Muriello himself did not pitch the Sympathize button at the hackathon. He explained a colleague put the idea out there and it received a warm reception. That doesn’t mean it will happen.
“It would be, ‘five people ‘sympathize’ with this,’ instead of ‘five people ‘like’ this,’” Muriello was quoted as saying by HuffPost. “Which of course a lot of people were — and still are — very excited about. But we made a decision that it was not exactly the right time to launch that product. Yet.”
Facebook’s Compassion Research Day is a public event where researchers from Facebook, Yale University and the University of California, Berkley share findings from studies on human behavior on Facebook.
While hackathons take place in person within Facebook, the outcome of such sessions remains relevant for the Compassion Research Day. A Facebook spokesperson told HuffPost about the importance of company hackathons. The spokesperson called hackathons “the foundation for great innovations and thinking about how we can better serve people around the world.
“Some of our best ideas come from hackathons, and the many ideas that don’t get pursued often help us think differently about how we can improve our service,” the Facebook spokesperson said.
Hackathons are responsible for a number of Facebook features such as Facebook Chat, friend suggester and Timeline profile pages, HuffPost reports.

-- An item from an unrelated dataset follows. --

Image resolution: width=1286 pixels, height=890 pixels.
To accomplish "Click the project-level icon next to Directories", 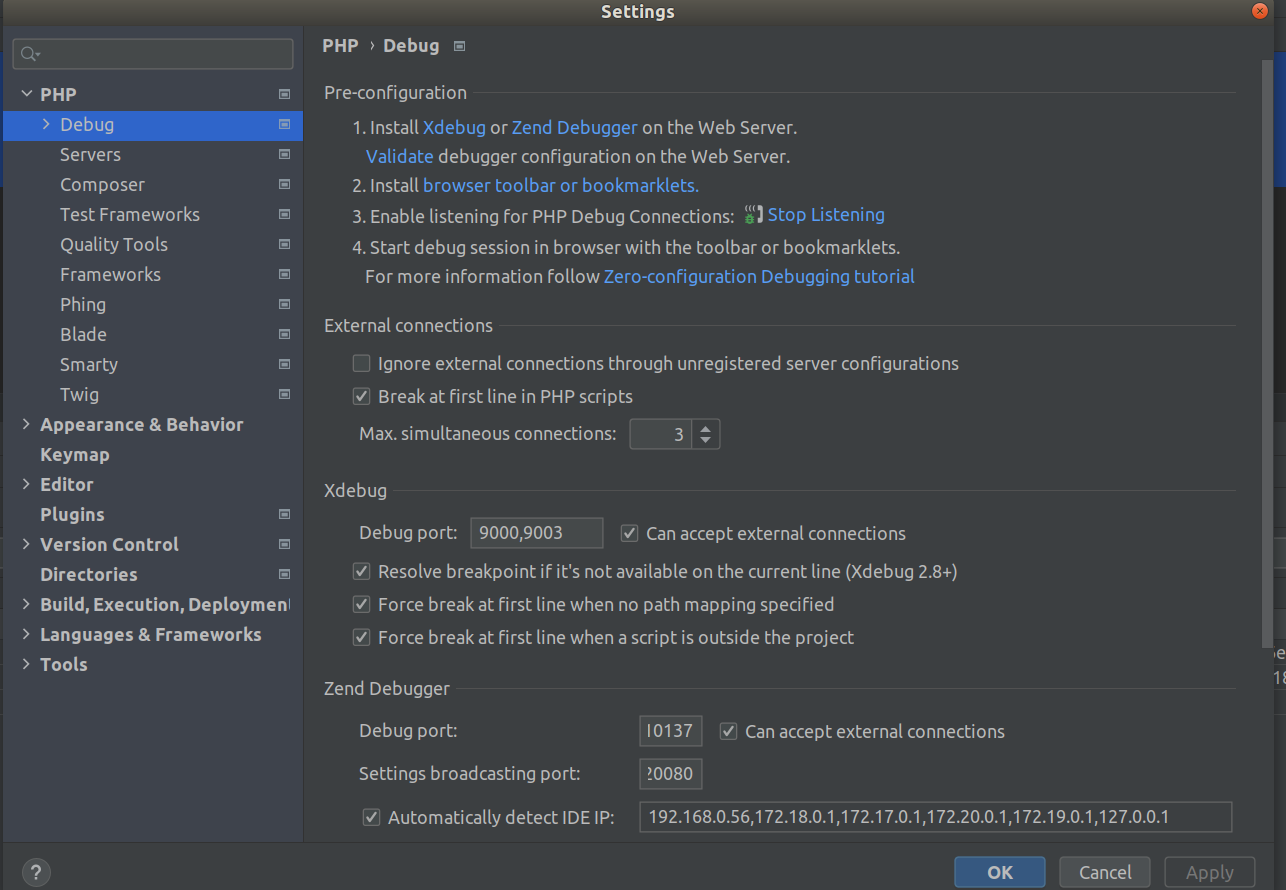I will [284, 574].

The intuitive triggers Facebook’s Muriello suggests, to replace the Like with Sympathize, only go so far. Posts don’t always contain a mood tag, while still warranting a Sympathize response over a Like response. It’s still a start in the effort to make responses on Facebook better fit the posts.
“It’s going to get a little awkward if you ‘like’ a post about a breakup or a death in the family. But a sympathize button would enable users to quickly express a more appropriate sentiment on posts that share bad news,” CNBC reports.